Stored records:
______
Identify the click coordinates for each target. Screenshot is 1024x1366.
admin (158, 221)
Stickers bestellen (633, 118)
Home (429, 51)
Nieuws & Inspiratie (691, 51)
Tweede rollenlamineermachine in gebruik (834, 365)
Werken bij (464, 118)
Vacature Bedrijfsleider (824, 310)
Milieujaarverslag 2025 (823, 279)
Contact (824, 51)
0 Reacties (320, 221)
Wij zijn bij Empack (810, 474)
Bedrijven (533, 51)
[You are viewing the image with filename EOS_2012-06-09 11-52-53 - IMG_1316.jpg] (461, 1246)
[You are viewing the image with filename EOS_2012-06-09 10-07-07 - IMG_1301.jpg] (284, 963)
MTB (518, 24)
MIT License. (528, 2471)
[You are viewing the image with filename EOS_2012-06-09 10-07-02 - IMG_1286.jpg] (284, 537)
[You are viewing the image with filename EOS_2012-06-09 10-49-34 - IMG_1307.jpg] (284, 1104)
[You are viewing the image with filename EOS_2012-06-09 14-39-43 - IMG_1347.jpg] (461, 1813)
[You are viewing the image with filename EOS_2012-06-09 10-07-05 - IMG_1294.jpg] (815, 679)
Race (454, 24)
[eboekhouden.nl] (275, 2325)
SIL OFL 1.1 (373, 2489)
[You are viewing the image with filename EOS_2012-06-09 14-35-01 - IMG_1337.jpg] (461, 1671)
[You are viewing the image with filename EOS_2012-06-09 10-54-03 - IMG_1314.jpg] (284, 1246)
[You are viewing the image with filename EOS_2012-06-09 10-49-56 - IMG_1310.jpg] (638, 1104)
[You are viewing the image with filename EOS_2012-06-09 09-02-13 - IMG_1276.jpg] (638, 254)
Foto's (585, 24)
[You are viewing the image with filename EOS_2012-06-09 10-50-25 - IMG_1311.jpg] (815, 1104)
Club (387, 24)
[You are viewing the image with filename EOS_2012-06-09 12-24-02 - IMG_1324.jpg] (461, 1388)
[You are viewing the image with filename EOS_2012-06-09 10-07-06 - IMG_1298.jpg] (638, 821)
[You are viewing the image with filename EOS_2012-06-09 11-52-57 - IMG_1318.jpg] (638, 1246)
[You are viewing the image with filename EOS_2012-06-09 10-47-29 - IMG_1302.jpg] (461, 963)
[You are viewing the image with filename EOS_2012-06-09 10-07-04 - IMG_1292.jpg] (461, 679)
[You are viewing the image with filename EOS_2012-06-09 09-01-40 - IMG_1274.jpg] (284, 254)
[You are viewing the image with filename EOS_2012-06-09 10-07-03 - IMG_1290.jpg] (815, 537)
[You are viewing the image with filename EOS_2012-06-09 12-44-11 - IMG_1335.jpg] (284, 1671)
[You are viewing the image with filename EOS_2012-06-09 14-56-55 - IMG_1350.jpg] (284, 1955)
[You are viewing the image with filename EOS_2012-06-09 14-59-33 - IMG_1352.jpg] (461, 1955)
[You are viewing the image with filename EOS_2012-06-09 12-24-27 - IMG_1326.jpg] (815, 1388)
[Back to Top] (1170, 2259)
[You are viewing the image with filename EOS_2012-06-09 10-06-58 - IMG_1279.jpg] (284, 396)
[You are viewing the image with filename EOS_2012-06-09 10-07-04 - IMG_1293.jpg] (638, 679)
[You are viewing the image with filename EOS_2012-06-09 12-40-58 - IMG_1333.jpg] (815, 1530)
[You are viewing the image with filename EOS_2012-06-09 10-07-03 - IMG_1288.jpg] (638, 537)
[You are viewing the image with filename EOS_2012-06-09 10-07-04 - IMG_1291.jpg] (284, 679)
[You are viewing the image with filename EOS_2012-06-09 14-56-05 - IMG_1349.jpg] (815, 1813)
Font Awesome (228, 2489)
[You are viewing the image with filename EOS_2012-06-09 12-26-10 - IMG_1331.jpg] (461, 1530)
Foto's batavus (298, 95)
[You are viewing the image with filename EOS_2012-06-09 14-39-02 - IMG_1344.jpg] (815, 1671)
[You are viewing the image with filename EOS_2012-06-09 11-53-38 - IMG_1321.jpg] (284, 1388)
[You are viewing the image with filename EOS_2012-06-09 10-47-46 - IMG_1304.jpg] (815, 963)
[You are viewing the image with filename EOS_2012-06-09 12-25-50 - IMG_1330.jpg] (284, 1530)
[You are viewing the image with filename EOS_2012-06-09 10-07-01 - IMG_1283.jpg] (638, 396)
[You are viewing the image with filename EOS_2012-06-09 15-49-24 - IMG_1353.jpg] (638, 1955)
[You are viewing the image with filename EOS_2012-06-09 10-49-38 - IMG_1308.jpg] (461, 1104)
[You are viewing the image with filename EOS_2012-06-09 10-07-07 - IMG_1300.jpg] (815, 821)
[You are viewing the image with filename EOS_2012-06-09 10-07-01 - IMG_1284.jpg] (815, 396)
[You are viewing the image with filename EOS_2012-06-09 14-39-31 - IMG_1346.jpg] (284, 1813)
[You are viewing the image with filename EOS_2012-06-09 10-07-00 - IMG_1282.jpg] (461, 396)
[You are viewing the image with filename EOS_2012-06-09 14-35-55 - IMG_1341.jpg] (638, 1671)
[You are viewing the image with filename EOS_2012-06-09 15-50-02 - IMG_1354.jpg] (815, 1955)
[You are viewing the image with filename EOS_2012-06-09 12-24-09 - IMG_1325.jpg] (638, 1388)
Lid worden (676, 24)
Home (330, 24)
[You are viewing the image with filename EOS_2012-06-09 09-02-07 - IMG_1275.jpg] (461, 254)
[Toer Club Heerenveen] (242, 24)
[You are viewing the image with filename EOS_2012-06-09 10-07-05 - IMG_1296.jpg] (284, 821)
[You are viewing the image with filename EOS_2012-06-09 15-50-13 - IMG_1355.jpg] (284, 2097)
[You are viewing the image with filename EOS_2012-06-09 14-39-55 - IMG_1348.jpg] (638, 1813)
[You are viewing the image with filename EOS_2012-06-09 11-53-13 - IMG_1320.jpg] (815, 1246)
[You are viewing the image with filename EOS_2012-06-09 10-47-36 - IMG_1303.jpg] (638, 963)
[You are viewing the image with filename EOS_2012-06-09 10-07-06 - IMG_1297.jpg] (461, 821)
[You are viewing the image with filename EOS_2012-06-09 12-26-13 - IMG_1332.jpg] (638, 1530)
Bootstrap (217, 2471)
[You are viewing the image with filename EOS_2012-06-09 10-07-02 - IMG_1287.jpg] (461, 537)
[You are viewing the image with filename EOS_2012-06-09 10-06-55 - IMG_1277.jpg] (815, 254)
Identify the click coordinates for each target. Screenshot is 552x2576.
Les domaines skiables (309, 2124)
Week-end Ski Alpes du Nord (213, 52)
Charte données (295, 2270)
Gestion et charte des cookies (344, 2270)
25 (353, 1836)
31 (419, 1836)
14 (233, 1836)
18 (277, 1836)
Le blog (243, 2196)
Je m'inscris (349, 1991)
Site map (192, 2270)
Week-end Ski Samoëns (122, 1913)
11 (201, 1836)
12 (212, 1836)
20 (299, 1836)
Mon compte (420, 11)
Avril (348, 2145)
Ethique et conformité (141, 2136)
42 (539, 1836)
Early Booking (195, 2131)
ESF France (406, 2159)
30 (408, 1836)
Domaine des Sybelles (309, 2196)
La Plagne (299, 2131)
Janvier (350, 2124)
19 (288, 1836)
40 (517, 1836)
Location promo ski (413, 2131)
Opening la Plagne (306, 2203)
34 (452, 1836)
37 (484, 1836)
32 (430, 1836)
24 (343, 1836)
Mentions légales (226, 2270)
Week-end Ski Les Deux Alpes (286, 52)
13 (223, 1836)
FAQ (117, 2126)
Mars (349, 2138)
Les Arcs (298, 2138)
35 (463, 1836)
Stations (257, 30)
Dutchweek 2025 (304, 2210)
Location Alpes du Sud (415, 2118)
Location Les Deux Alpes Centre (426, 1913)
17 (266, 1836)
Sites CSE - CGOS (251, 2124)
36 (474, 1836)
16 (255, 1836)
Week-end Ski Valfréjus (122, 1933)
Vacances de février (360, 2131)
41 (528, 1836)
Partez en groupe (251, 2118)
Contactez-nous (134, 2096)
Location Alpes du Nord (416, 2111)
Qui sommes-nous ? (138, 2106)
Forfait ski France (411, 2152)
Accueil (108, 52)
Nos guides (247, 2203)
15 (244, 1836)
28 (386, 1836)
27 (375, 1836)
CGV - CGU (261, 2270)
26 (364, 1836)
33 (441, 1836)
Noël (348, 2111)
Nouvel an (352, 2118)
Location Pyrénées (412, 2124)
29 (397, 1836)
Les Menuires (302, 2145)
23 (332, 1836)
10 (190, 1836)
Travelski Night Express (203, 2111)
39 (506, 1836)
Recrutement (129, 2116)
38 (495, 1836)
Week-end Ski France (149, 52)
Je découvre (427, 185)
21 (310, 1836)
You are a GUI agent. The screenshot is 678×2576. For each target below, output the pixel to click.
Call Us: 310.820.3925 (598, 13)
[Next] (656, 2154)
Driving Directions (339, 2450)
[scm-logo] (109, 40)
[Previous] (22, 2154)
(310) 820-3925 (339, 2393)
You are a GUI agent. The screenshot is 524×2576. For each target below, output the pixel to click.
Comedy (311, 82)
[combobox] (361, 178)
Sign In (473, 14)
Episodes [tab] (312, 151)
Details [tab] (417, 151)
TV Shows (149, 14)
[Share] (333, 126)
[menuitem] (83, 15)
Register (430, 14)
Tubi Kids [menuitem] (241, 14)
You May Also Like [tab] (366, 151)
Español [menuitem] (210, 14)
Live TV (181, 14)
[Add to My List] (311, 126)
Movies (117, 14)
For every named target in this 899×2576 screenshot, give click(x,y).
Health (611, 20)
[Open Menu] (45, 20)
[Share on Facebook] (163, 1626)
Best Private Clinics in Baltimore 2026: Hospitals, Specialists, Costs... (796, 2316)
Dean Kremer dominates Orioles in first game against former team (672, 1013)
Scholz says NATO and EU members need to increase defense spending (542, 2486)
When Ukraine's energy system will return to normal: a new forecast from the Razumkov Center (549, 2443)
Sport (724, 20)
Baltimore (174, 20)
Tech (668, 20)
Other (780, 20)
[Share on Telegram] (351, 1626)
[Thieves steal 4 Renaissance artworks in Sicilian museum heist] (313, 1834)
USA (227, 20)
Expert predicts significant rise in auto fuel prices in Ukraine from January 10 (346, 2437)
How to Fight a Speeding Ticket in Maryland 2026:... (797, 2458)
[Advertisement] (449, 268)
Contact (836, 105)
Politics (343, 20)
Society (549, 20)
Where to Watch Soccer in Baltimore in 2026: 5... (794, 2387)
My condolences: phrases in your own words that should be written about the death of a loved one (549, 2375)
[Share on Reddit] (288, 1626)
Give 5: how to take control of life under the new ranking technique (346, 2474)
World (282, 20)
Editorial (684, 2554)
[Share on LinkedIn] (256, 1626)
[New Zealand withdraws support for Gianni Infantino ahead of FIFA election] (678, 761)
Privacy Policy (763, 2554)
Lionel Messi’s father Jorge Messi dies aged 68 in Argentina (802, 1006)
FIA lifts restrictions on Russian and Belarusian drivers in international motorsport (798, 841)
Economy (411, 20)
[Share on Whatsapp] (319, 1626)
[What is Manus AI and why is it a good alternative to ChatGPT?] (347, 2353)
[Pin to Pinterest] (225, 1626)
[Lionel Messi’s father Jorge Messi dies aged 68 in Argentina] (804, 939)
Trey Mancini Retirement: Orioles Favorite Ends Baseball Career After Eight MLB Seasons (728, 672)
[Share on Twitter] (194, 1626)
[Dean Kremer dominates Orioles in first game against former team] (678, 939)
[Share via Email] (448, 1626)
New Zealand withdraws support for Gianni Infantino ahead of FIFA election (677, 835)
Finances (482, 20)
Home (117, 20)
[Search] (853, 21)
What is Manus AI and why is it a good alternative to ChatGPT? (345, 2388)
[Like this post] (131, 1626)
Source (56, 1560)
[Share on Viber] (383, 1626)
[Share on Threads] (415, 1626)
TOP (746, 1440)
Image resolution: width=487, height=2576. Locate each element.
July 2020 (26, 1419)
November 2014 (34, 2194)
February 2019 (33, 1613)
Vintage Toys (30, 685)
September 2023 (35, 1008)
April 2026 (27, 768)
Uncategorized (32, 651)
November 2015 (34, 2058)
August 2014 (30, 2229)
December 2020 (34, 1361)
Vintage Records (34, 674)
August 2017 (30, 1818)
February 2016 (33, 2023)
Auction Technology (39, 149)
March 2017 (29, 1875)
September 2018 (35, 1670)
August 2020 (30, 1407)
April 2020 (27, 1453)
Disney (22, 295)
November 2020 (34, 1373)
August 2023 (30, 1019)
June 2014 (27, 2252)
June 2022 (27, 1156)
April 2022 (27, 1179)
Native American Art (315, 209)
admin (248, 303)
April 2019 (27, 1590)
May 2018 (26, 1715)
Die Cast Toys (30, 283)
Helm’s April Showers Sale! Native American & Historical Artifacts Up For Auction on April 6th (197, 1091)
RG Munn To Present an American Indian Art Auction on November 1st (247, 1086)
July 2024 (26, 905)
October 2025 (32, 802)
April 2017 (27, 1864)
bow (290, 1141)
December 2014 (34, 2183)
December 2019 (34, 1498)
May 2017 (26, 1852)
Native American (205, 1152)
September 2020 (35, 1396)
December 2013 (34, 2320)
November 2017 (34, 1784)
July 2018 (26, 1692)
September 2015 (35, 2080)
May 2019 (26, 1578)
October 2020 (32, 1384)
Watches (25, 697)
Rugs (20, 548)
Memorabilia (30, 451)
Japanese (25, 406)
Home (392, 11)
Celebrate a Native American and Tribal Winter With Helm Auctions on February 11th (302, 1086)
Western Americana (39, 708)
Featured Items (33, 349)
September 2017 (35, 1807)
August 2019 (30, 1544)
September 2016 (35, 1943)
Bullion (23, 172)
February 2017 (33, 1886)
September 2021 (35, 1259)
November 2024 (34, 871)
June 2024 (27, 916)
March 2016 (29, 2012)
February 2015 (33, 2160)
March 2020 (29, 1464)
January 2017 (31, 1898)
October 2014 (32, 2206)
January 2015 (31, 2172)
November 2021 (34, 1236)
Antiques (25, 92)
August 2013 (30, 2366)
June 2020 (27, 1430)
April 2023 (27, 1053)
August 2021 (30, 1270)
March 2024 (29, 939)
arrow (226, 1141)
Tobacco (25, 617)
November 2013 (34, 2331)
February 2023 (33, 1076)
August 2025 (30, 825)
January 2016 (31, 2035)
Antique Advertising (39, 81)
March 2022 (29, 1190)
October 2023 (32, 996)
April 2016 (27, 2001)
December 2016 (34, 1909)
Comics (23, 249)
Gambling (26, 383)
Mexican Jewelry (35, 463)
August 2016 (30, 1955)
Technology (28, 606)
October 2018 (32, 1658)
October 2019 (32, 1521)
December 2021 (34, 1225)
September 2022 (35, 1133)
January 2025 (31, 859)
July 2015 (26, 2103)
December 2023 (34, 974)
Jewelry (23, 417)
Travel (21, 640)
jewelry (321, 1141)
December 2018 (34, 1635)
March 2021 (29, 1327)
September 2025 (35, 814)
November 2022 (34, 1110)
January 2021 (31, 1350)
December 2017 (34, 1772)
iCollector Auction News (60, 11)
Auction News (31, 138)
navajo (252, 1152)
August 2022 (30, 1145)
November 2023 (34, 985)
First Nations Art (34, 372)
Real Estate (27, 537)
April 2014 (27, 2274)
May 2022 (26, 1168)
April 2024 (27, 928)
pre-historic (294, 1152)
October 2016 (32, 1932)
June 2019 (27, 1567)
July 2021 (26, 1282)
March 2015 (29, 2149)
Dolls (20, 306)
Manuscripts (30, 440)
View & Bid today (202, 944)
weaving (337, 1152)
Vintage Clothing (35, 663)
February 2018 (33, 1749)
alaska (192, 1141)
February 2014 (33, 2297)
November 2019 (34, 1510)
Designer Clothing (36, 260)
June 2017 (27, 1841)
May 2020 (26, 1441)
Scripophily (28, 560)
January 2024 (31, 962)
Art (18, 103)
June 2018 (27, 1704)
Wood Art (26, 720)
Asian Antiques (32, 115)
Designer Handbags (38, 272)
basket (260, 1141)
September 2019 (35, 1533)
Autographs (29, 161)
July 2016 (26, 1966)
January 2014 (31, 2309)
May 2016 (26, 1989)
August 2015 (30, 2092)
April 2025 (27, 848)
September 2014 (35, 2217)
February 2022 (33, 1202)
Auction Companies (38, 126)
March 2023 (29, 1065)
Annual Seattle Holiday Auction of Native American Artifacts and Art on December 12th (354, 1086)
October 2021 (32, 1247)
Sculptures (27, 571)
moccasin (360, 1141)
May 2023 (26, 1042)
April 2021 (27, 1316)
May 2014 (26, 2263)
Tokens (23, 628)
______
What you are asked to do:
Restate word for word the lines of the data above, starting at the line containing "Stations (257, 30)" and ending at the line containing "Qui sommes-nous ? (138, 2106)", both included, and nothing more.

Exercise answer:
Stations (257, 30)
Dutchweek 2025 (304, 2210)
Location Alpes du Sud (415, 2118)
Location Les Deux Alpes Centre (426, 1913)
17 (266, 1836)
Sites CSE - CGOS (251, 2124)
36 (474, 1836)
16 (255, 1836)
Week-end Ski Valfréjus (122, 1933)
Vacances de février (360, 2131)
41 (528, 1836)
Partez en groupe (251, 2118)
Contactez-nous (134, 2096)
Location Alpes du Nord (416, 2111)
Qui sommes-nous ? (138, 2106)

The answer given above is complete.